Moralitas yang dipertanyakan terlihat jelas dalam perilaku (terlihat) dan tidak jujur serta tidak penting dalam pikiran bawah sadar dalam pembuktian, pertimbangan dan putusan hakim.

Menurut Franz Magnis-Suseno (1987), term moral selalu merujuk pada baik-buruknya manusia sebagai manusia.

Jadi bukan mengenai baik buruknya begitu saja, misalnya sebagai hakim, jaksa, advokat, melainkan sebagai manusia.

Norma-norma moral adalah tolok ukur untuk menentukan betul-salahnya sikap dan tindakan manusia dilihat dari segi baik buruknya sebagai manusia dan bukan sebagai pelaku peran tertentu dan terbatas.

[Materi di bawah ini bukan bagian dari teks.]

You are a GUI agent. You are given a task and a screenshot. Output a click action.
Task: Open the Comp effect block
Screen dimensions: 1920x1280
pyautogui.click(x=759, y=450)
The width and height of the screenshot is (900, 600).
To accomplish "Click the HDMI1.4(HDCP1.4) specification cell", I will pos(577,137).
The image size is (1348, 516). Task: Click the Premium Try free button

Norma moral menjadi ukuran yang dipakai masyarakat untuk mengukur kebaikan seseorang.

Apa yang dilakukan oleh oknum hakim selama ini dapat mengindikasikan bahwa banyak putusan hakim yang tidak memenuhi kriteria akuntabilitas moral atau demoralisasi karena dihasilkan oleh hakim yan kurang kredibel.

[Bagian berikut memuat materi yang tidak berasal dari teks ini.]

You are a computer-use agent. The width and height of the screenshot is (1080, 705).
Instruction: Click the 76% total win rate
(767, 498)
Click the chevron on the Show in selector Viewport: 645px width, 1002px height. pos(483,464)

Reaksi atas peristiwa ini, menjadi pemicu diskursus di masyarakat banyak mengemukakan keluhan tentang kualitas keadilan yang diputuskan oleh oknum hakim.

Banyak pihak yang menuduh bahwa integritas hakimlah yang mejadi penyebab belum bermutu dan berkeadilan putusan hakim. Karena itu, Ketua MA menekankan urgensi peningkatan kualitas putusan.

Karena menurutrnya kualitas putusan selalu memberikan andil yang signifikan dalam membangun citra pengadilan. Karena itu, para hakim diminta selalu meningkatkan kualitas putusan.

(kepaniteraan. mahkamahagung.go.id, tanggal 25 Agustus 2012). Selaras dengan pemikiran tersebut, badan peradilan memerlukan hakim yang benar-benar bersih, transparan dan mempunyai intelektualitas yang progresif, bukan yang berpikiran konservatif dan demoraliasi.

Pedoman moral tersebut dapat mengendalikan tingkah laku hakim. Hal ini dapat dipahami karena elemen utama agar pikiran hakim dapat terkendali adalah menerapkan etika atau moral, karena moral dapat mengarahkan pola pikir dan pola tindak hakim.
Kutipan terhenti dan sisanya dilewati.